___ Material fornecido

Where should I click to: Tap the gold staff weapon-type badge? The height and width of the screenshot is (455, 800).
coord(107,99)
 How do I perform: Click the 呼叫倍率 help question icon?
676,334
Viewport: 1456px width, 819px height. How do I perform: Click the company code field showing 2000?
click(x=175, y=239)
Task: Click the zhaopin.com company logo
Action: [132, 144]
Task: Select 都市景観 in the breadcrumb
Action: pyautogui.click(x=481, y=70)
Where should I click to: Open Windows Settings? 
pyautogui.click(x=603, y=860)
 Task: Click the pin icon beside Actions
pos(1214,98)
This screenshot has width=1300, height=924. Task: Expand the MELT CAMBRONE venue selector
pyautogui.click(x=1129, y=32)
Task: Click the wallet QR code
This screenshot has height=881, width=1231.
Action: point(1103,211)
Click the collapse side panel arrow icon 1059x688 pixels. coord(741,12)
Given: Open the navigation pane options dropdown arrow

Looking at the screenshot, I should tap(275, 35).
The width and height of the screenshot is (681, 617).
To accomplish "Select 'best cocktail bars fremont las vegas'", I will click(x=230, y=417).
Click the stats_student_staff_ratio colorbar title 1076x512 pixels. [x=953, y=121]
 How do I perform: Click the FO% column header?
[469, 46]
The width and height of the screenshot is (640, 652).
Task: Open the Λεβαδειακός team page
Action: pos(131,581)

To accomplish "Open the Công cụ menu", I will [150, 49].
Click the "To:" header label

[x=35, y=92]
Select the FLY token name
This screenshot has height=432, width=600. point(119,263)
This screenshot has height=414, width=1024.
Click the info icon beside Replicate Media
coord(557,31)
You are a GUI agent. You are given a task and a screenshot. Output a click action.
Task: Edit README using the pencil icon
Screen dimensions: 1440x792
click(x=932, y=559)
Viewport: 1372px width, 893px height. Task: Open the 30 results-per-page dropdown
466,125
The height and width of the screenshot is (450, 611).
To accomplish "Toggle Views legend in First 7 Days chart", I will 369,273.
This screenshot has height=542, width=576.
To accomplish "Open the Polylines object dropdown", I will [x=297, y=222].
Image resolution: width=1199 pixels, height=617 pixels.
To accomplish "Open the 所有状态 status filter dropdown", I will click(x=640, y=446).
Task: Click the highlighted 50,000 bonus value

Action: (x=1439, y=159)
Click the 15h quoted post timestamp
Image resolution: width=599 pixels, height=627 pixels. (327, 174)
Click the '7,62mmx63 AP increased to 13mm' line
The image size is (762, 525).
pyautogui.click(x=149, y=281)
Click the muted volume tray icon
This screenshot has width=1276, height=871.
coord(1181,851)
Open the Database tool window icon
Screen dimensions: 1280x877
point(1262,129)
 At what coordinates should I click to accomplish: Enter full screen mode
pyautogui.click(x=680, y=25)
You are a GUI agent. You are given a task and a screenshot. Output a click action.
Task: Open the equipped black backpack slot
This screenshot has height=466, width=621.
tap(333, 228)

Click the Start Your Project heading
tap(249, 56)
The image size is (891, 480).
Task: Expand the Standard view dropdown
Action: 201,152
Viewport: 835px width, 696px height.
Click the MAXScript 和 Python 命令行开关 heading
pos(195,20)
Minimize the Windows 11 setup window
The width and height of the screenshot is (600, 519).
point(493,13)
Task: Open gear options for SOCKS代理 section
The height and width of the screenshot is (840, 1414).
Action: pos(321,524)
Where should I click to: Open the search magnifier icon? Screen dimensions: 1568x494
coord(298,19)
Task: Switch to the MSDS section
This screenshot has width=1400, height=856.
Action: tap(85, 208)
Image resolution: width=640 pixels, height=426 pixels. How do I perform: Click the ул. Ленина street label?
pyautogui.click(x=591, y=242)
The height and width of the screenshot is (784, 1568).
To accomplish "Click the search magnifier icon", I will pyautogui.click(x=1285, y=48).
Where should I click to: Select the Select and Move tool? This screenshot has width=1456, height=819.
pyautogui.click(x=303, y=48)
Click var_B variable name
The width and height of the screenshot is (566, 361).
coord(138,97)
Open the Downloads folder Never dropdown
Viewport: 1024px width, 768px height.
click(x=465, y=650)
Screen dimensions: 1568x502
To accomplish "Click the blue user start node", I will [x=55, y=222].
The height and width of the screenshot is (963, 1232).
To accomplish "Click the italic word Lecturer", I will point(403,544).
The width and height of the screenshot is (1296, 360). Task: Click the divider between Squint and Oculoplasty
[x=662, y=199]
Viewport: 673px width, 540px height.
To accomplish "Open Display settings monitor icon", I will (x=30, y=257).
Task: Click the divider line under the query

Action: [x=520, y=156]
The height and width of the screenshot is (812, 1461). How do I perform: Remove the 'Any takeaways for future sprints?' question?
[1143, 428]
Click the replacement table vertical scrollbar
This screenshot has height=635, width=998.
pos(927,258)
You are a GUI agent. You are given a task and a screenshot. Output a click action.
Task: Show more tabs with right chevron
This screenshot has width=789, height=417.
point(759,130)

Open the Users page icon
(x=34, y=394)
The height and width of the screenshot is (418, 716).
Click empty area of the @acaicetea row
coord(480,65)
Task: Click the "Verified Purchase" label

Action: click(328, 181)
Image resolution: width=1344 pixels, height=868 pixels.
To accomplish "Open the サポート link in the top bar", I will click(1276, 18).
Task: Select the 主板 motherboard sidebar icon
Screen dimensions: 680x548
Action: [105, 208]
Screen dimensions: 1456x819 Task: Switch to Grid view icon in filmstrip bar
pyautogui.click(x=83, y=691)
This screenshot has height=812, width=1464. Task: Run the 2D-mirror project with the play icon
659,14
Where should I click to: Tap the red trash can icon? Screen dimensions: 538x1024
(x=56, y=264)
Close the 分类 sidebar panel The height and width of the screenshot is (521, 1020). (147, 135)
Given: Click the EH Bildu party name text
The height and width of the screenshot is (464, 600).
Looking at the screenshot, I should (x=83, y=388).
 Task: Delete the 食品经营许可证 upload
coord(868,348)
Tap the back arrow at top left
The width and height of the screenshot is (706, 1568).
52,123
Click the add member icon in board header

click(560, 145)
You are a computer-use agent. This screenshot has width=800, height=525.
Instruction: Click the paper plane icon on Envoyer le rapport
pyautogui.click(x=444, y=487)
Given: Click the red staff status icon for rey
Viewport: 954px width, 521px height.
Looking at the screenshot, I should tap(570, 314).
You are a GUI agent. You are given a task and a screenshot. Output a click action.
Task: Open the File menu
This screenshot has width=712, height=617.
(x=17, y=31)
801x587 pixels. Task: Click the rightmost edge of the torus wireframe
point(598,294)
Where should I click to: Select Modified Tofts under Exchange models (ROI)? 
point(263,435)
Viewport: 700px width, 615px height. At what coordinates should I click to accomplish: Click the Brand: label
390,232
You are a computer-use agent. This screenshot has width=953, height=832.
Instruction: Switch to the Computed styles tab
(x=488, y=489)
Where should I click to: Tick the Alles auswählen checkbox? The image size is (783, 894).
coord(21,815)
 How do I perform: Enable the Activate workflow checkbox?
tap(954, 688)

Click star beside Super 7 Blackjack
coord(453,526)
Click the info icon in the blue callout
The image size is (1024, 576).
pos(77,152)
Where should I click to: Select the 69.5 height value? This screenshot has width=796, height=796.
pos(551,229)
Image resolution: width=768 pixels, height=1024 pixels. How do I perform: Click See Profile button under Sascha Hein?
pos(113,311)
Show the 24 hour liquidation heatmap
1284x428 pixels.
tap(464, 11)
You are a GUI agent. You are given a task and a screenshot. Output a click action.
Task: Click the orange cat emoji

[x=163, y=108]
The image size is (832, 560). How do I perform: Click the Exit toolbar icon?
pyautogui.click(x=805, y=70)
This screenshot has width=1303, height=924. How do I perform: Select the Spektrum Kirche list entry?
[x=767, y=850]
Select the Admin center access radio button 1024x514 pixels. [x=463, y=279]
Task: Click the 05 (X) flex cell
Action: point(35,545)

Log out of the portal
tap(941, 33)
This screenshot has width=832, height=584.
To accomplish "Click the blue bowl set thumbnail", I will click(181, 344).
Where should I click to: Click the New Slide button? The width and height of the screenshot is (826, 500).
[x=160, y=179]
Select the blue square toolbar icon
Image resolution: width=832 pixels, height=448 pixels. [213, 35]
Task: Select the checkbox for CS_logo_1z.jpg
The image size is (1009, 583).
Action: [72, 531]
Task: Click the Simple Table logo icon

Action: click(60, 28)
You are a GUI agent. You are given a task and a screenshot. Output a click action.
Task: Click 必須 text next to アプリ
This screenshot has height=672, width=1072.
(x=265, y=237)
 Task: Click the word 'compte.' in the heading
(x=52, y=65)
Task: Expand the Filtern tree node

______

Instruções de trabalho: Apresente como uma lista JSON de strings as linhas dos itens acima, da que contém "has width=953, height=832." até a que contém "coord(453,526)", incluindo as duas. Use uma string para cada linha e omita as linhas em branco.

Resultado da tarefa:
[
  "You are a computer-use agent. This screenshot has width=953, height=832.",
  "Instruction: Switch to the Computed styles tab",
  "(x=488, y=489)",
  "Where should I click to: Tick the Alles auswählen checkbox? The image size is (783, 894).",
  "coord(21,815)",
  " How do I perform: Enable the Activate workflow checkbox?",
  "tap(954, 688)",
  "Click star beside Super 7 Blackjack",
  "coord(453,526)"
]